Slicing is to cut the cabbage vertically, and then cut it into thin slices one by one. This cutting method is suitable for stir-fried or cold-mixed dishes, which can make Chinese cabbage easier to cook or mix seasonings evenly. Shredding is to cut the cabbage vertically, and then cut the cabbage horizontally into half or the whole tree into filaments. Shredded cabbage is suitable for cooking such as stir-frying and hot pot. Cutting is to cut the whole Chinese cabbage into large pieces or small pieces, and the size of the pieces can be adjusted according to needs. This cutting method is suitable for stews, stews or soups.
No matter which cutting method is chosen, it is recommended to use a sharp knife and adjust the cutting strength according to the size and density of Chinese cabbage. Make sure the hand position is safe, and use a guide plate when cutting vegetables to prevent hand injury. In addition, different cutting methods may affect the cooking time and taste, and can be selected according to personal needs and recipes.
Buying skills of Chinese cabbage
1. Appearance: Choose Chinese cabbage with fresh and complete appearance, and the leaves should be tightly and evenly wrapped together without looseness or damage.

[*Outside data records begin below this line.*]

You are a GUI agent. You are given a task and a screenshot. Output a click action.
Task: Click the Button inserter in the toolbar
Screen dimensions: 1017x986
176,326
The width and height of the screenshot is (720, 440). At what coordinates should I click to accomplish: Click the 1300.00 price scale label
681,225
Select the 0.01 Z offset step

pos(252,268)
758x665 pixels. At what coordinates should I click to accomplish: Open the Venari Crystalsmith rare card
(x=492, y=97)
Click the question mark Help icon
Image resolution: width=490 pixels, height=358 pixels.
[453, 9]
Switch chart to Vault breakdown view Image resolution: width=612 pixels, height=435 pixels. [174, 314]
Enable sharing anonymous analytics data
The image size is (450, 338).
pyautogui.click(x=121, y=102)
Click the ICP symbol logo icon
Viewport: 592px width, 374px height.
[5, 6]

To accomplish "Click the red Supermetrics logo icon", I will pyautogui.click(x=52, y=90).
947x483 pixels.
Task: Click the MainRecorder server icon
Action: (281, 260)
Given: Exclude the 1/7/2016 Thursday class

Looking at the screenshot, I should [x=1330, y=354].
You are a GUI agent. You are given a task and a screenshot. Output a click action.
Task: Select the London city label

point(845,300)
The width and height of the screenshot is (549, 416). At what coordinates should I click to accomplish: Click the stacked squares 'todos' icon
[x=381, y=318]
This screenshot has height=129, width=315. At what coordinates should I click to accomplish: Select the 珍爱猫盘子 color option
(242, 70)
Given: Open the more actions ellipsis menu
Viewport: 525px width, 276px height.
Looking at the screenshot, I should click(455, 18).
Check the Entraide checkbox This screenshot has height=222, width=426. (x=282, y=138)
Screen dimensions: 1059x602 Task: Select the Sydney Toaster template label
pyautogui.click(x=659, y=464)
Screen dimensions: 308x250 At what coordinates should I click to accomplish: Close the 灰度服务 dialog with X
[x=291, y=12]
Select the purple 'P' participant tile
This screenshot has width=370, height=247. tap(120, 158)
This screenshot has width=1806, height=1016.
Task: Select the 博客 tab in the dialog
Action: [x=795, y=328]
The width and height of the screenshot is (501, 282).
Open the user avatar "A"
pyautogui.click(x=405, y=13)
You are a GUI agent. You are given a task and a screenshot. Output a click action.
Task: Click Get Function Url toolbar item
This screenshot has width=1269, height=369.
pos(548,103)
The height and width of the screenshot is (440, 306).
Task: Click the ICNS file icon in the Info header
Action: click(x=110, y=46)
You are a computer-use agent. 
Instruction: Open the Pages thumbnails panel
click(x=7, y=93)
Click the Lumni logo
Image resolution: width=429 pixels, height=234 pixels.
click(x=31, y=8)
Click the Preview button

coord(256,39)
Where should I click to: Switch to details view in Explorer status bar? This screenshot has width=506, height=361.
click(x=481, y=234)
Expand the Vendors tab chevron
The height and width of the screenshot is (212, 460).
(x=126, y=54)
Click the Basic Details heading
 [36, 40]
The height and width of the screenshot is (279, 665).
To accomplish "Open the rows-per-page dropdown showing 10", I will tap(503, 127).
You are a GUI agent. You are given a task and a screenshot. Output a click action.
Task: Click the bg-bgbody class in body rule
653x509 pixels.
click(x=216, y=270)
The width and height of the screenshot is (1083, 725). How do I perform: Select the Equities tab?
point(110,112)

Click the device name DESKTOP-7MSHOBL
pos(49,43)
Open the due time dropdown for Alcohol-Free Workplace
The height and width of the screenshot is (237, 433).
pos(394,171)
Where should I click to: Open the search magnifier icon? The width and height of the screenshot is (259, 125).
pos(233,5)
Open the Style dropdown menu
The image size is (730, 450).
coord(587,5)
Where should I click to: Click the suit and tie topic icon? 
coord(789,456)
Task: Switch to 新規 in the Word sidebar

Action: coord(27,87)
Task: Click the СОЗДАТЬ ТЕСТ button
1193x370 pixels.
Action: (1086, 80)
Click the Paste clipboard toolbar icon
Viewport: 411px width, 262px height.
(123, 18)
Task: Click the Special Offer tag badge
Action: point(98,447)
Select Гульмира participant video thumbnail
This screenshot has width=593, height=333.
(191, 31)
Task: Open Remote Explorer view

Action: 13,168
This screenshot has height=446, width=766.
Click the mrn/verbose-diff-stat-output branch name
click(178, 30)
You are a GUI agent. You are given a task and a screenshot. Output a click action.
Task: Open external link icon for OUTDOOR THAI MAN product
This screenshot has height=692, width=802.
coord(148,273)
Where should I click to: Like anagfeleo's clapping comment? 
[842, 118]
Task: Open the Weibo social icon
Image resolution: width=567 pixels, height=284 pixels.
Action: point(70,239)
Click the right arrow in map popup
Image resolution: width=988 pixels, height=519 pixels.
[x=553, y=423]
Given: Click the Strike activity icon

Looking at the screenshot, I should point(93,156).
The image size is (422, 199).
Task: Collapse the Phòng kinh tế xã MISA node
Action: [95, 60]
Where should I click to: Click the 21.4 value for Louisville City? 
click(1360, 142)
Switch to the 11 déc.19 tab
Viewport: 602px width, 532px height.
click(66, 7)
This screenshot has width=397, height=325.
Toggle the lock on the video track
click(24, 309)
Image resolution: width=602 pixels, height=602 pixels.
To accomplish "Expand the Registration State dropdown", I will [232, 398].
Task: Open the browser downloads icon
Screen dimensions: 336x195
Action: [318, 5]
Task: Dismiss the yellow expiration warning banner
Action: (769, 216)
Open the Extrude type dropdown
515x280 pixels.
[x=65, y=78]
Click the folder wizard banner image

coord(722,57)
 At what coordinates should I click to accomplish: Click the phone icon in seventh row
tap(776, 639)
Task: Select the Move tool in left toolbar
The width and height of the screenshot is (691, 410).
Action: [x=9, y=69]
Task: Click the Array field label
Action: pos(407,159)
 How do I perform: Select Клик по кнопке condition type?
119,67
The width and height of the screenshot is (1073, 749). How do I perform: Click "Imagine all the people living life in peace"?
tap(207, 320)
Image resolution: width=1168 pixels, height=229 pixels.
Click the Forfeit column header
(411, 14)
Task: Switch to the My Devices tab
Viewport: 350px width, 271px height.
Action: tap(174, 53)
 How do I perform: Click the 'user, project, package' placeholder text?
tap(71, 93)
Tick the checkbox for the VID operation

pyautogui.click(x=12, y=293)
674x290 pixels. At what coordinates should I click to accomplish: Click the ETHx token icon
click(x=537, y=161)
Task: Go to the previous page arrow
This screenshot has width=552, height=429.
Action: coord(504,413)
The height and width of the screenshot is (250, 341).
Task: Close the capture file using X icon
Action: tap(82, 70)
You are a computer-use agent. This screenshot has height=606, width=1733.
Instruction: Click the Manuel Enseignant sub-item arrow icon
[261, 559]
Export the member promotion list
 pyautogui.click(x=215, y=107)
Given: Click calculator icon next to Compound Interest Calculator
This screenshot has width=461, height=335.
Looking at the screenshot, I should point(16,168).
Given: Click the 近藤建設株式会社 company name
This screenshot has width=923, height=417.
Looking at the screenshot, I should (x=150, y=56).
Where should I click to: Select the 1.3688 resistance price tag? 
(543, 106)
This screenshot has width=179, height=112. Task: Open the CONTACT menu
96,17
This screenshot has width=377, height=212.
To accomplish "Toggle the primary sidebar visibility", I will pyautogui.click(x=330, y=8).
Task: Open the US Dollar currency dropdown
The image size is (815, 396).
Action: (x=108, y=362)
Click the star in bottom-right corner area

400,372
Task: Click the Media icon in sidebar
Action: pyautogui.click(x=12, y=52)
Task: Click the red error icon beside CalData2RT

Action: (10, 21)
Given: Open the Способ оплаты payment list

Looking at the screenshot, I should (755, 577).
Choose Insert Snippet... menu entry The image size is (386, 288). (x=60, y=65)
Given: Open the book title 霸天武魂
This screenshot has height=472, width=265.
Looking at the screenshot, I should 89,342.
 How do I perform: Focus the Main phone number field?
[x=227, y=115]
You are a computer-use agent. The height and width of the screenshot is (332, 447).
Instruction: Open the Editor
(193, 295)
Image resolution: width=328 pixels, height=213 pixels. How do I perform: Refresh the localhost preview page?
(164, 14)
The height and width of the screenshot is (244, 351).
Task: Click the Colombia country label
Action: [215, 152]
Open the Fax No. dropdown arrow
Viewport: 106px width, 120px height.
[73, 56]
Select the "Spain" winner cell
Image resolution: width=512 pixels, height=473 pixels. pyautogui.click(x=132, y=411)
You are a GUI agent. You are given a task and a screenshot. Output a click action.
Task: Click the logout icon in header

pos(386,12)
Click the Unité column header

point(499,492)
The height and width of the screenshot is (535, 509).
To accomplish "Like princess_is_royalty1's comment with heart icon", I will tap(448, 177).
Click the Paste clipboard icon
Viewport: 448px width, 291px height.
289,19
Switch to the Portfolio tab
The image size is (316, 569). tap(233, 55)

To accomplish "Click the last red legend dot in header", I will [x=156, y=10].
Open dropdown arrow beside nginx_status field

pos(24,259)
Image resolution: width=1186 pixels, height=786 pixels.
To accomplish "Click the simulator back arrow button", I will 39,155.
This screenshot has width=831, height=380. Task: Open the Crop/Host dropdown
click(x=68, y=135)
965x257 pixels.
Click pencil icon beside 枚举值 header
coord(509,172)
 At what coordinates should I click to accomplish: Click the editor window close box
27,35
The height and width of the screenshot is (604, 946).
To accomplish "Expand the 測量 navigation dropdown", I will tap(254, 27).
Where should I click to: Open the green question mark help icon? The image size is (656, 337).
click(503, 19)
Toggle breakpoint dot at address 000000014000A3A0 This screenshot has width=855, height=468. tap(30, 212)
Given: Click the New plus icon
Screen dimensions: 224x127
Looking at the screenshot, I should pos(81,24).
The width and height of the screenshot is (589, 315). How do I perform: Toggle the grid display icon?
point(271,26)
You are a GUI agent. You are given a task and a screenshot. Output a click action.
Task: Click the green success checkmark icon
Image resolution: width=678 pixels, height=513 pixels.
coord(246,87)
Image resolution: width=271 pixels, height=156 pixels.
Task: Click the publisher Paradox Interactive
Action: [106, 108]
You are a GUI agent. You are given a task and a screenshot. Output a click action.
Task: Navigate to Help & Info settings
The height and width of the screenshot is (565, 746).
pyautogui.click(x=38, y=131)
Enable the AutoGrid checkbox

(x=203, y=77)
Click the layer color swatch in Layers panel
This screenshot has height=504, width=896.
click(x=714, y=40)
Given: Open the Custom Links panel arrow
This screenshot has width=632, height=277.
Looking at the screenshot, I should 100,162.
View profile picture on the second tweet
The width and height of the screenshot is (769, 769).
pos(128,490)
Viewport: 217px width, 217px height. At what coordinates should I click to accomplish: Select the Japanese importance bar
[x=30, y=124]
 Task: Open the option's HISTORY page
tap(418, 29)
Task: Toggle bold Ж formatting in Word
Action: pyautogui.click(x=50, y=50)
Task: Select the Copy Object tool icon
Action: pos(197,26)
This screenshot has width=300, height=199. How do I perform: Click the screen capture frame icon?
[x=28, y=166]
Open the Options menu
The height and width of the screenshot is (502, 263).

2. Color: Cabbage leaves should be bright green or light green, and avoid choosing cabbage with yellow or brown leaves.
3, touch: gently touch the cabbage leaves should be elastic, should not feel soft or wet.
4. Smell: Cabbage should have no peculiar smell or musty smell, and should emit a fresh fragrance.
5. Size: Choose the size of cabbage that suits your needs. Chinese cabbage is more suitable for stuffing, and Chinese cabbage is suitable for side dishes or salads.